For years, I’ve been barking up the wrong steeple, confronting the misogyny that defines all religious fundamentalists: Islamists (the only ones most people bother to hate), ultra-Orthodox Jews, Christian Bible-thumpers, Hindu militants, even Buddhist and Shinto extremists. “Take back the law!” I cried, citing the UN Charter and Universal Declaration on Human Rights, which disallow any religious law being the source for or impediment to international rights. “Just feed them all!” I pleaded, when I thought economics drove the phenomenon. “It’s really cultural!” I argued, trying to be reasonable.

And back when I believed we were facing willful ignorance (because affirmed stupidity seems all the rage), I produced Fighting Words: A Tool Kit for Combating the Religious Right (Nation Books). It offers “verbal karate” for arguing, facts and Founders’ quotes like “Question with boldness even the existence of a god” (Jefferson ). Stuff like that.

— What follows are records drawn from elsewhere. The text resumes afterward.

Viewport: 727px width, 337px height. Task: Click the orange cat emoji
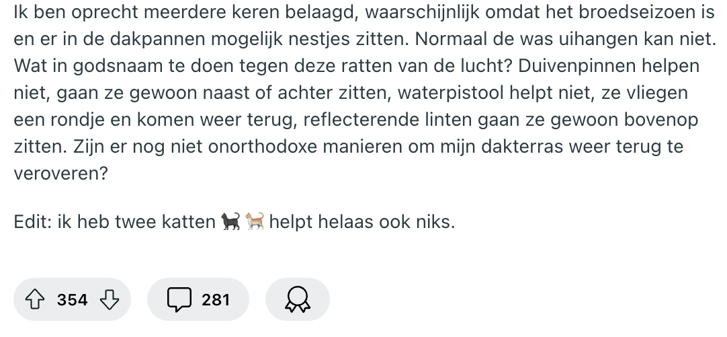(x=256, y=221)
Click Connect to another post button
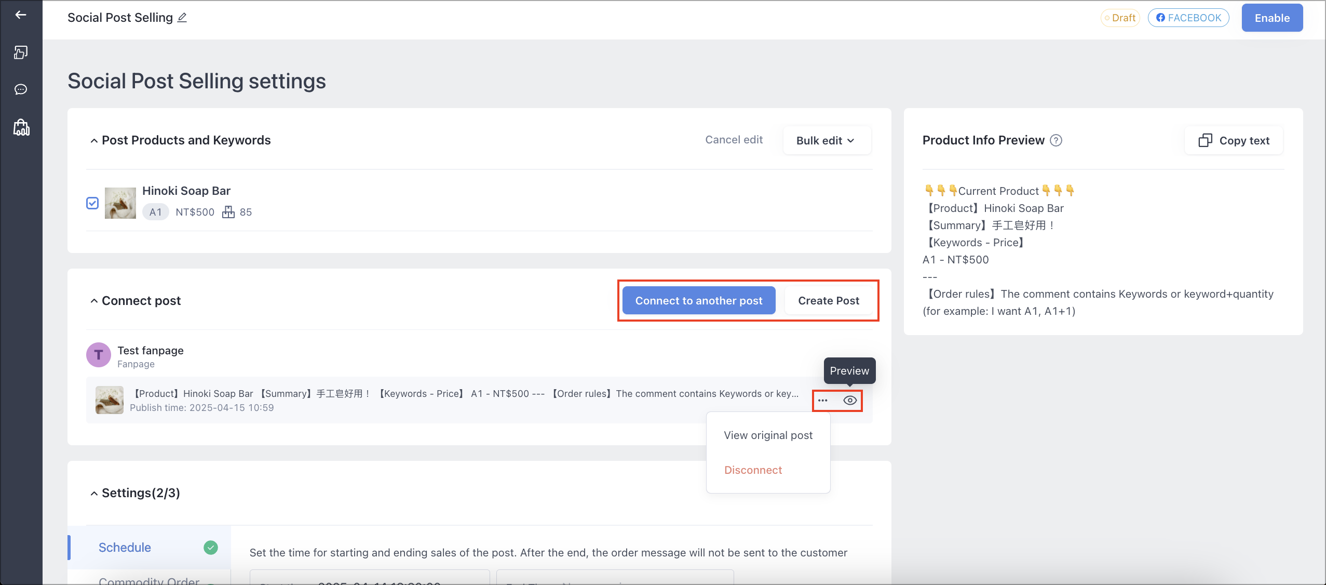1326x585 pixels. point(699,301)
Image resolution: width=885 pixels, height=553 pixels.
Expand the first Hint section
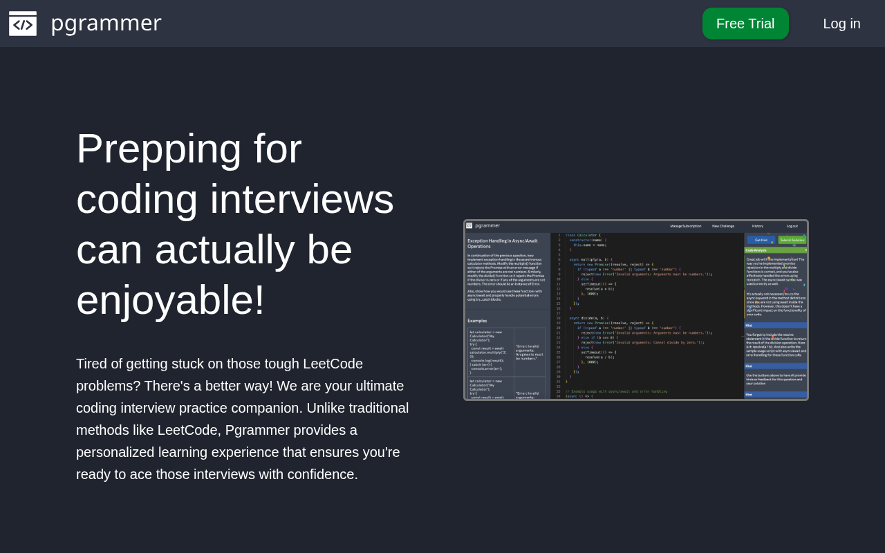pyautogui.click(x=775, y=325)
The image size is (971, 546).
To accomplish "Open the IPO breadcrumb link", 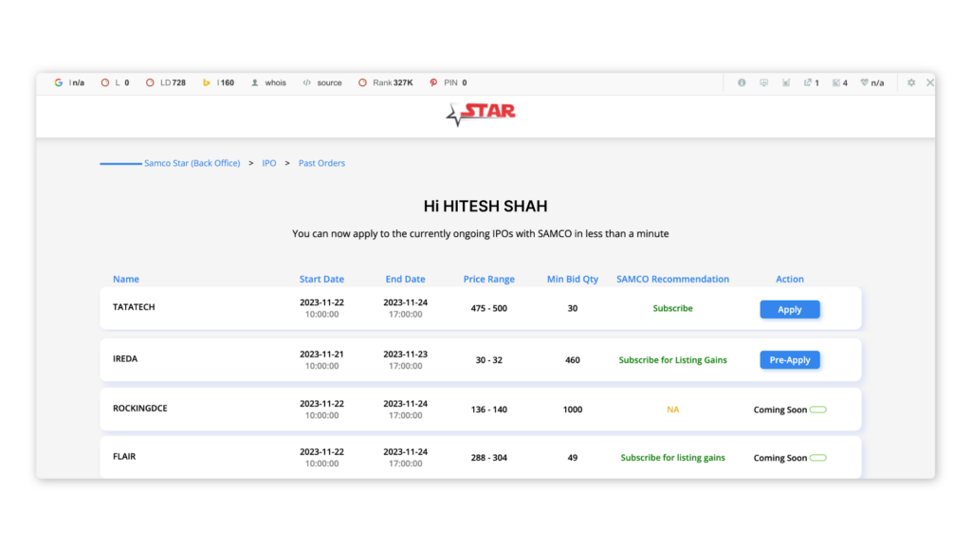I will 269,163.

Now I see this crisis is worse than willful ignorance. Religious fundamentalists are blatantly, commitment-to-the-funny-farm-ready, lunatic, cuckoo wingnuts. Serious people suffering from cognitive or emotional distress have everything to gain by getting help. But religious fundamentalists have everything to lose by becoming healthy, so they’ve embraced willful madness.

It has an epidemiological range from petty crazy (ubiquitous dating-service TV ads vowing to “find God’s match for you”) to scary psychoses (our home-grown Taliban exerting wildly disproportionate influence on our political system).

Fundamentalists have their fundaments—the Koran, the Shuras, the Pentateuch, the Bible. This last, for instance, has texts handy for justifying Inquisitions, Crusades, lynchings, apartheid, indentured servitude, racism, poverty, polygamy, war, wife battery, child marriage/abuse/murder, homophobia, and other holy terrors—plus some exquisite 17th century English poetry in the King James Version. An important new book, Fatal Self Deception: Slaveholding Paternalism in the Old South, by Elizabeth Fox-Genovese and Eugene D. Genovese (Cambridge University Press), exposes “family based Christian enslavement” as the cornerstone of the institution of slavery. It quotes Joseph Wilson (a 19th century Southern Presbyterian clergyman and, incidentally, father of President Woodrow Wilson) on how his deity devised slavery as an organizing element in the family so it could serve as the model for the state, emphasizing that a household under the gospel must “contain all the grades of authority and obedience, from that of husband and wife, down through that of father and son, to that of master and servant.” .....................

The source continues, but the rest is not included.